Ousted former speaker Kevin McCarthy is now ousting himself, announcing he will retire from Congress by the end of this month.
"I have decided to depart the House at the end of this year to serve America in new ways," said the Republican Rep. from California in an op-ed for the Wall Street Journal today. "I know my work is only getting started."
This comes a day after Republican Rep. Patrick T. McHenry (NC) announced he'd be retiring, not this month but by the end of his term. It also comes less than a week after Republican Rep. George Santos (NY) was expelled.

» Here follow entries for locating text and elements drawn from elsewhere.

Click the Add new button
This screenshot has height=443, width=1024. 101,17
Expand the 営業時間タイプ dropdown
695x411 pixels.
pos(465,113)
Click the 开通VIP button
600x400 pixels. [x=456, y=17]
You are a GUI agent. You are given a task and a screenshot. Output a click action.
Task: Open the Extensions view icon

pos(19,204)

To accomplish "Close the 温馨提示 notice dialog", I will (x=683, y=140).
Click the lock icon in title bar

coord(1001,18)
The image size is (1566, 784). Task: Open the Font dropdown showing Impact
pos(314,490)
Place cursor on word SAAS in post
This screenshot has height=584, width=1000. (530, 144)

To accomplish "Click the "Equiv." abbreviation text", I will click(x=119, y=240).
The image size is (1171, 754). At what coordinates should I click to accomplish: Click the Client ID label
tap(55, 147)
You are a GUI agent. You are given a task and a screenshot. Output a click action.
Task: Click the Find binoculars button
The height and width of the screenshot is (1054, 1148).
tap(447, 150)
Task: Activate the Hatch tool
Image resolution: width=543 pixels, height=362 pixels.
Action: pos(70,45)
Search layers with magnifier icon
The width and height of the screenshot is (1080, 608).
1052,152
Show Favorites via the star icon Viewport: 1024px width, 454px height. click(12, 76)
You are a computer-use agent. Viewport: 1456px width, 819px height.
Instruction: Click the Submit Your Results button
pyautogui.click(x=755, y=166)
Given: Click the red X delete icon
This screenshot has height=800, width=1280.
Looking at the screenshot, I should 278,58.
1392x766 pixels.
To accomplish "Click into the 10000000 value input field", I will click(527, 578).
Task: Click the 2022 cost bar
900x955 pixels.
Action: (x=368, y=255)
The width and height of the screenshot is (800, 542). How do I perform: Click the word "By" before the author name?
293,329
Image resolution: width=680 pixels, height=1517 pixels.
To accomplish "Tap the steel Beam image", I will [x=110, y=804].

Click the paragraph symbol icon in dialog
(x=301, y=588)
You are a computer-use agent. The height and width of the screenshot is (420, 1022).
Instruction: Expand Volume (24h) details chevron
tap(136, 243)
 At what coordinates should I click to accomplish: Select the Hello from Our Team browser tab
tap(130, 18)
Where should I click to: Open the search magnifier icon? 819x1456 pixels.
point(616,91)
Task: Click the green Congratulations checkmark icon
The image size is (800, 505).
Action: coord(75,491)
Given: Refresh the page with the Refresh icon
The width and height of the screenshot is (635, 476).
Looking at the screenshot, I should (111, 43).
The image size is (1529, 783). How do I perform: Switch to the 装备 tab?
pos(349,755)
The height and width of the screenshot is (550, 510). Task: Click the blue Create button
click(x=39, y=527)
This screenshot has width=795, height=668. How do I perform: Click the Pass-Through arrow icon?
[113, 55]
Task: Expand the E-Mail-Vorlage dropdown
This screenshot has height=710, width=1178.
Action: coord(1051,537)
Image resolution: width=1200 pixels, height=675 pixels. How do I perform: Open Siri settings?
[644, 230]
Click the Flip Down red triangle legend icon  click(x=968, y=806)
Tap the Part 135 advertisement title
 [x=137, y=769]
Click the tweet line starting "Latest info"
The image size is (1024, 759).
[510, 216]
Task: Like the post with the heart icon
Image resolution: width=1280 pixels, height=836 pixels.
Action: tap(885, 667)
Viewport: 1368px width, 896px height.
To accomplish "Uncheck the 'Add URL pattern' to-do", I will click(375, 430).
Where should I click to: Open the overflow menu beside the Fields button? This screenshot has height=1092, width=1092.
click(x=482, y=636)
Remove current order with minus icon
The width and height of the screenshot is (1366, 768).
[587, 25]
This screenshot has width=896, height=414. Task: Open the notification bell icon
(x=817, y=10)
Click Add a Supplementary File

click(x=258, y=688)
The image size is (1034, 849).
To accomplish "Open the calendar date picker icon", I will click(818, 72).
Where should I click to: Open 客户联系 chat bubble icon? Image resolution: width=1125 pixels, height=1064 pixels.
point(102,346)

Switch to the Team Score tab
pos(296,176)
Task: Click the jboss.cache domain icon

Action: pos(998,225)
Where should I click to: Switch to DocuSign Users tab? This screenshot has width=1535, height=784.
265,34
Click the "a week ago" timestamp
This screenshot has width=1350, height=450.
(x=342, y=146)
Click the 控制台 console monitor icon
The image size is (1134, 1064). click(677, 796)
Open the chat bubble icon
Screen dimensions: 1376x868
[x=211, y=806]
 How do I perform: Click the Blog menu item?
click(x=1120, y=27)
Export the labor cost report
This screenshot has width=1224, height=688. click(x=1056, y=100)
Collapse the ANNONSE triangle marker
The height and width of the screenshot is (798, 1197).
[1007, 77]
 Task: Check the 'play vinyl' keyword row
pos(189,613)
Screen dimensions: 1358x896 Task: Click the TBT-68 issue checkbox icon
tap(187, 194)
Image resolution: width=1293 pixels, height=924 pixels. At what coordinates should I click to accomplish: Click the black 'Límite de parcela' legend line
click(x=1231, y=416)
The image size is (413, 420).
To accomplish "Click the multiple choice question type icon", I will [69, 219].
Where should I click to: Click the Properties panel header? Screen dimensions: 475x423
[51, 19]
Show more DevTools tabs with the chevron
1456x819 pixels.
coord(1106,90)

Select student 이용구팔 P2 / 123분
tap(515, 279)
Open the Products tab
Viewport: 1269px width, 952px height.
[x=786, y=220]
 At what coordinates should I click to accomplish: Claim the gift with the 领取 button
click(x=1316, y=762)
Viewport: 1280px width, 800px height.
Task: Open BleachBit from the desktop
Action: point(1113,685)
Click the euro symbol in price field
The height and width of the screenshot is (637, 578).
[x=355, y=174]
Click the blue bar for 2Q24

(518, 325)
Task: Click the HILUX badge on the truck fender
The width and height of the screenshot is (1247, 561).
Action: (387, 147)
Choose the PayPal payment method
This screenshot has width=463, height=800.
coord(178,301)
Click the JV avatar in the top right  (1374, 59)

It was obvious the stewing McCarthy was deeply unhappy when he sharply elbowed Rep. Tim Burchett (TN) — who was one of the eight Republicans who voted to oust him — in the kidneys last month. But the bottled-up lawmaker tried to sound upbeat in his announcement this morning, saying, "I never could have imagined the journey when I first threw my hat into the ring. I go knowing I left it all on the field—as always, with a smile on my face. And looking back, I wouldn't have had it any other way."
From the The Washington Post:
Rep. Kevin McCarthy (R-Calif.), the former House speaker who was ousted from his position in October in a revolt by hard-right members, will not seek reelection to his congressional seat and will retire from Congress at the end of this month, he announced Wednesday.
McCarthy's retirement will bring to an end a 17-year House career in which he rose quickly through the ranks of Republican leadership, culminating with his stint as speaker. His ouster marked the first time in history that the House voted to remove its leader, a move that threw the chamber into a period of instability.
McCarthy's downfall was precipitated by a procedure to remove him as speaker — a "motion to vacate" initiated by Rep. Matt Gaetz, a far-right Florida Republican and McCarthy's antagonist. McCarthy's detractors accused him of not keeping promises made during a lengthy fight to secure the speaker's gavel in January.
Some McCarthy loyalists on Wednesday expressed disappointment with their former leader's retirement, with some blaming the eight Republicans who voted to oust him in October. In a post on X, formerly known as Twitter, Rep. Marjorie Taylor Greene (R-Ga.) warned that, if House Republicans lose the majority, it would be the fault of those eight.
"I can assure you Republican voters didn't give us the majority to crash the ship," Greene said, adding: "Hopefully no one dies."